9 Healthy Reasons to Eat More Beans
November 8, 2018 by Margie
I first became a bean fan when I decided to move to a plant-based diet in 2007. Garbanzo beans became my go-to food. Canned chick peas are readily available, cook easily and rarely offend anyone.
Now, it’s over a decade later - and beans are still the bulk of what I eat. They’re filling and dried beans are so freaking cheap! There’s no more cost-effective protein source available anywhere.
I can feel everyone snicker. I know what you’re thinking ;-). No, I don’t fart like a sailor. Beans, beans, the musical fruit! The more you eat, the more you toot! Well, not according to this study which was published in 1984. Scientists had 12 men eat kidney beans for 23 days and measured how much they farted. It turns out that the gas quantity didn’t change during that time, no matter if the men typically ate a lot of beans or not. However, the longer they ate the beans, the better they felt (less discomfort).
As it turns out, it’s a fallacy that beans make you fart. In fact, there are published studies demonstrate that people’s perception of increased intestinal gas was no greater over time with bean eaters.
Just think about that for a minute - someone is funding studies on perceived flatulence levels. That boggles the mind.
Here’s 9 Health Reasons to Eat More Beans:
Beans are good for your heart. People who consume beans may be less likely to die of a heart attack, stroke, or other cardiovascular health problem. A study in the British Medical Journal looked at the relationship between fiber intake and heart disease as well as cardiovascular disease. Researchers found that getting in an additional 7 grams of fiber per day could significantly lower your risk of developing either condition by 9%. Beans are also good sources of potassium and magnesium, key minerals for your heart.
2. Beans pack a lot of fiber. Fiber helps you feel full, so you don't need to eat as much throughout the day. Current dietary guidelines recommend women get about 25 grams of fiber a day, but many women fall short, consuming on average less than half that amount daily.
3. Beans aid in digestion. Beans contain both soluble and insoluble fiber, so they work double to keep your digestive system running smoothly. The first slows down digestion, which gives you that full feeling, and the second helps prevent constipation.
4. Beans help you manage your weight. In addition to belly-filling fiber, beans are loaded with protein, another nutrient that curbs cravings. A half cup of cooked black beans contains nearly 8 grams of protein. Even better, the low-fat nature of beans makes it easier for you to lose weight. More reason to make beans your superfood for weight loss.
5. Beans help regulate blood sugar. The combination of fiber and protein helps keep your blood sugar steady—one reason beans are thought to help keep diabetes at bay. A study in the Archives of Internal Medicine even found that people with type 2 diabetes who consumed one cup of beans daily for three weeks were able to maintain a lower blood sugar and blood pressure than when they started the diet.

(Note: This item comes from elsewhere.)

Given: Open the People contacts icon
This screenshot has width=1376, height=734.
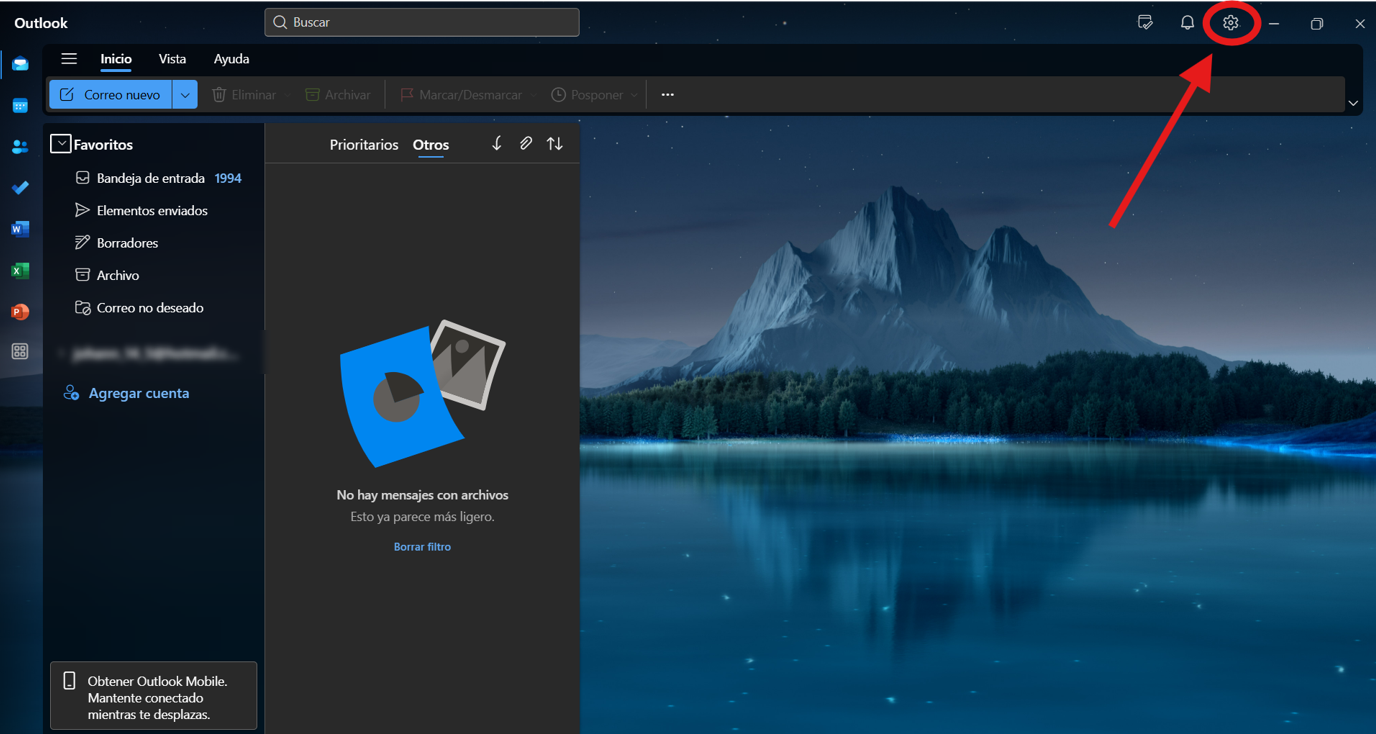Looking at the screenshot, I should [20, 147].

6. Beans are high in iron. Iron deficiency is the most common deficiency in the United States and the leading cause of anemia, a condition where the body has a lower-than-normal red blood cell count. Current guidelines suggest women get about 18 milligrams of iron a day, but many fall short of that goal. Eating beans helps to boost your iron intake: a half cup of cooked lentils for instance has 3.3 milligrams.
7. Beans are a good source of B vitamins. Research has shown that folate and B6 may be helpful for lowering the risk of cardiovascular disease. A Japanese study in Stroke found that higher consumption of folate and B6 was associated with fewer deaths from heart failure in men, plus fewer deaths from stroke, heart disease, and total cardiovascular events in women.
8. Beans may reduce cancer risk. Beans are rich in antioxidants, which protect against free radicals that could damage your cells and lead to cancer. Women who ate beans or lentils at least two times a week over 8 years were less likely to develop breast cancer than those who only ate them once a month or less in a study of more than 90,000 women published in the International Journal of Cancer. Another study in The Journal of Cancer Research found women who consumed four or more servings of legumes a week had a lower incidence of colorectal polyps, a precursor to both colon and rectal cancers.
9. Beans help to lower cholesterol. High levels of LDL cholesterol (the bad kind) can stick to the walls of your blood vessels, causing inflammation and plaque buildup. A study in the Canadian Medical Journal found that eating one serving of beans, peas, chickpeas, or lentils daily can reduce your LDL levels by 5% and your chances of developing cardiovascular disease by 5 to 6%.
Some simple strategies for adding beans to a regular diet include:
Replacing meat with beans. Try adding beans instead of meat to soups, casseroles, and pasta dishes.
Eating chilled bean salads. Beans are tasty and filling as a standalone salad, or as a garnish to other salads.
Mixing beans and grains. Adding beans to grains can turn an incomplete protein into a complete one.
It can take a little trial and error to find the beans that work best for your favorite dishes, but beans can make a healthy (and cheap!!) addition to almost any meal.